Однако процесс расширения прав у местных органов власти натолкнулся на косность налоговой системы и упадок финансовой системы на местах, в то время как увеличение числа властных структур привело к распылению ответственности между ними. Это вызвало новые подозрения у французов. Революция, которую судьи осуществили под покровом тишины — а именно операция «Чистые руки», наподобие той, что происходила в Италии, заставила представителей местного самоуправления быть более осторожными, а это парализовало их действия. Тем более, что эволюция общества привела к тому, что под подозрение начали попадать власти любого рода (руководители государственных учреждений и компаний, университетов, больниц и пр.), на которых можно было подать в суд со стороны третьих лиц, т. е. простых граждан. Негативным результатом этой эволюции в начале 2000 г. стал тот факт, что многие мэры французских городов отказались выставлять свои кандидатуры на будущих выборах, считая, что теперь их служебное положение слишком уязвимо и это парализует их действия.

Если сравнить положение во Франции с тем, что происходит в соседних с ней странах, то выяснится, что перемены в политике централизации оказались очень незначительными. Автономия, которой располагают регионы во Франции, не идет ни в какое сравнение с автономией немецких земель[308], кроме того, федеральная система Германии позволяет органам местного самоуправления принимать участие в европейском строительстве на более глубоком уровне, чем это возможно в других странах ЕС.

Ничего подобного нет во Франции; серьезные дебаты по этой теме начались лишь после того, как глава МИД ФРГ Йошка Фишер выдвинул предложения о гармонизации отношений государства и местного самоуправления в рамках единой Европы. Следует отметить, что в Англии при Маргарет Тэтчер, наоборот, начался процесс новой централизации (в 1987 г. за Англией в этом вопросе последовала Ирландия), с риском предоставить больше прав Шотландии, Уэльсу и Ольстеру.

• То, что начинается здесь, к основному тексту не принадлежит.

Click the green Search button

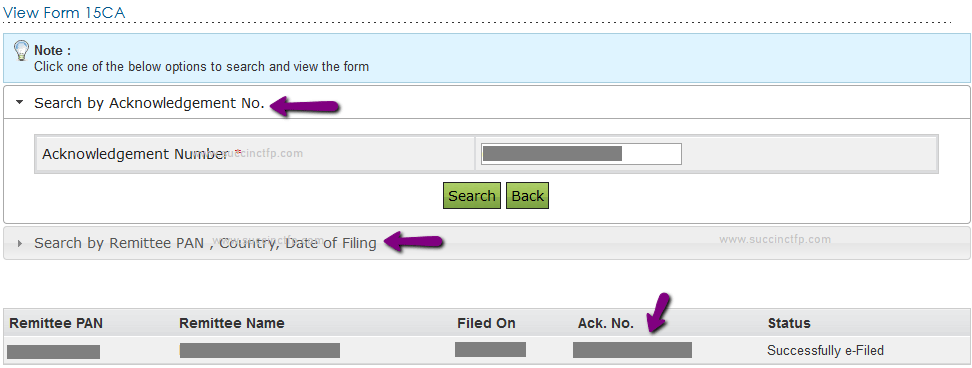click(x=472, y=196)
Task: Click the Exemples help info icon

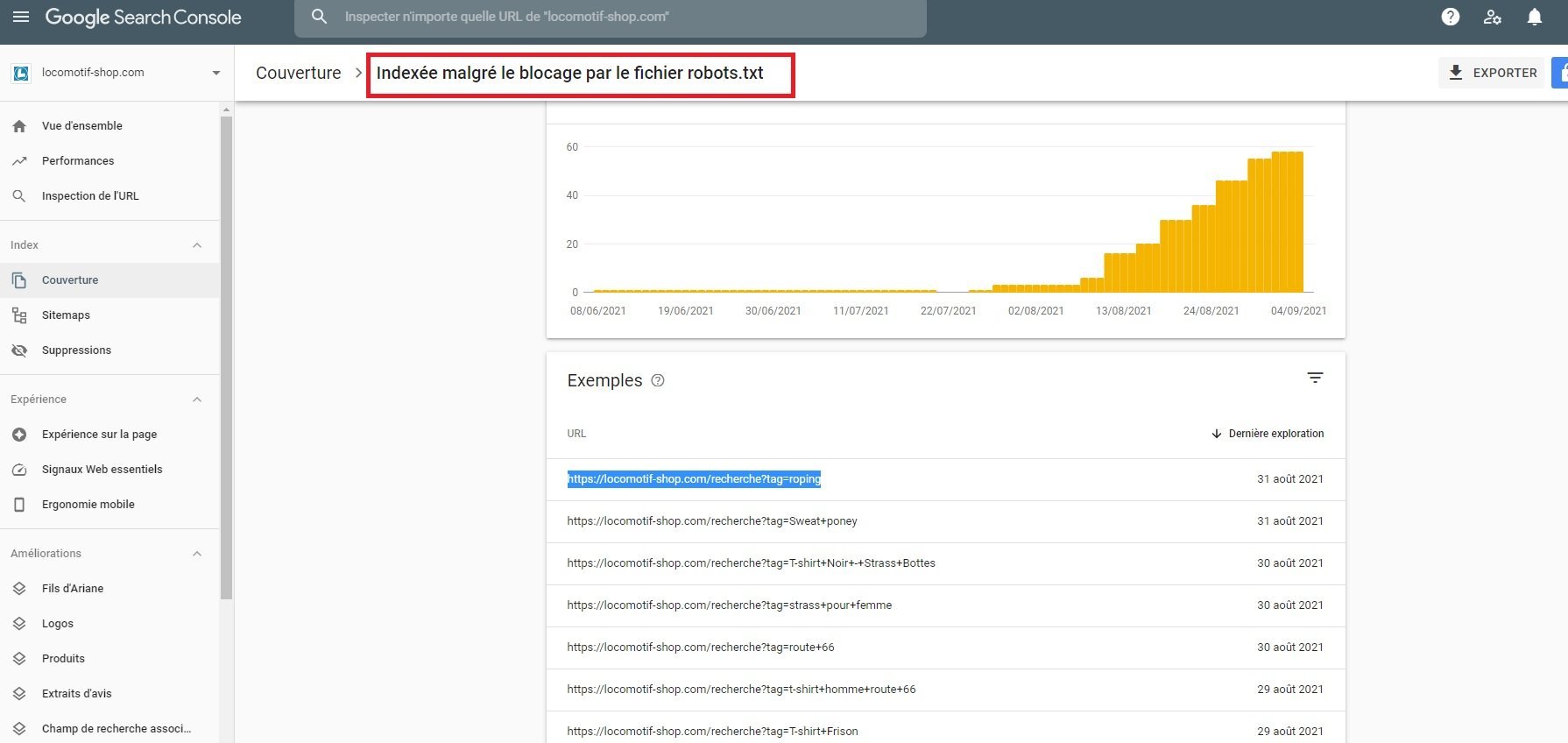Action: (x=658, y=380)
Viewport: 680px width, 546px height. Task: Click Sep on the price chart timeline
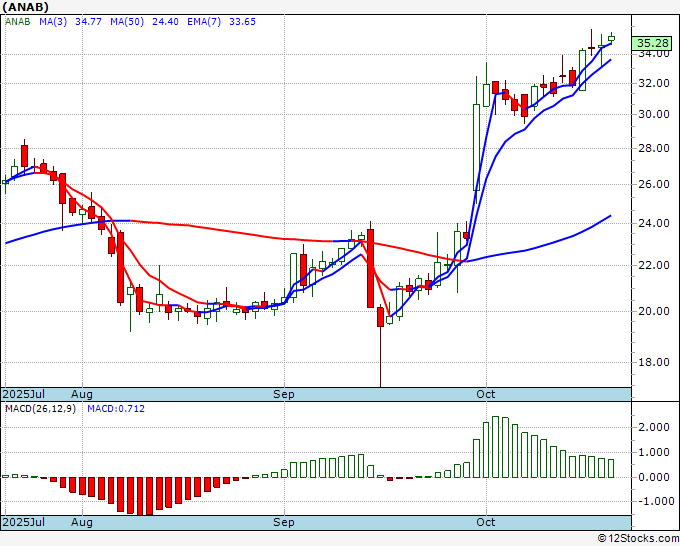coord(284,395)

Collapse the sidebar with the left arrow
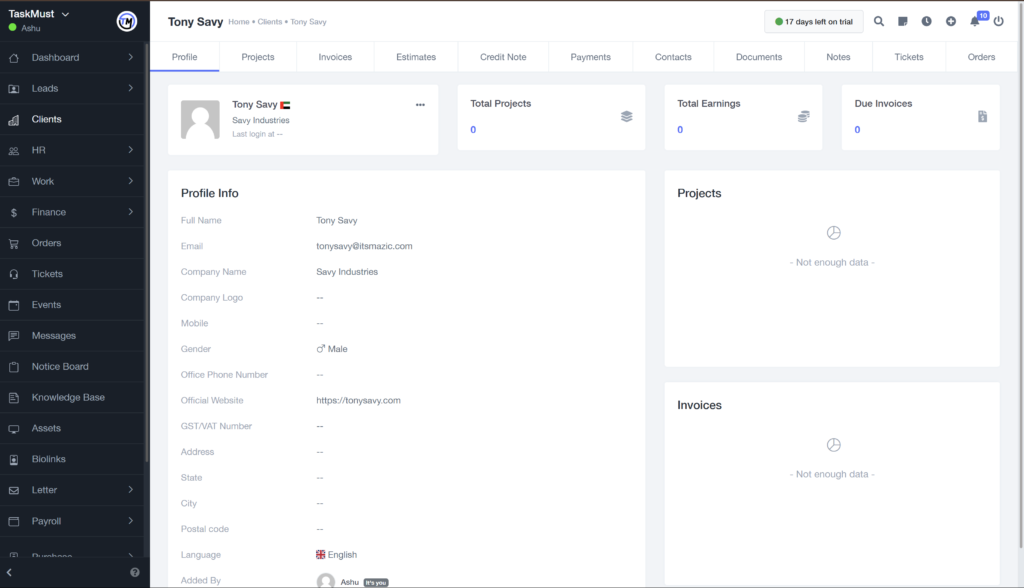[10, 572]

Тому, что децентрализация во Франции проводилась централизованным способом, есть новейшие доказательства: в последние годы депутаты местного самоуправления заговорили даже о «новой централизации». Например, отмена акцизных марок, которые приносили департаментам доход в размере 12 миллиардов евро, стала индикатором этого процесса, хотя государство в ответ предложило департаментам компенсацию, тем более что эту сумму определяли генеральные советы департаментов. Так что в этом вопросе автономия департаментов уменьшилась, если вообще не была упразднена. «Это уже четвертый удар, который правительство наносит по налоговой автономии», — считает один из оппозиционных лидеров Франции; три остальных удара — это введение профессионального налога; отмена той доли, которую регионы получали от налога на жилье, а также последовательное снижение размера пошлины на право передачи собственности.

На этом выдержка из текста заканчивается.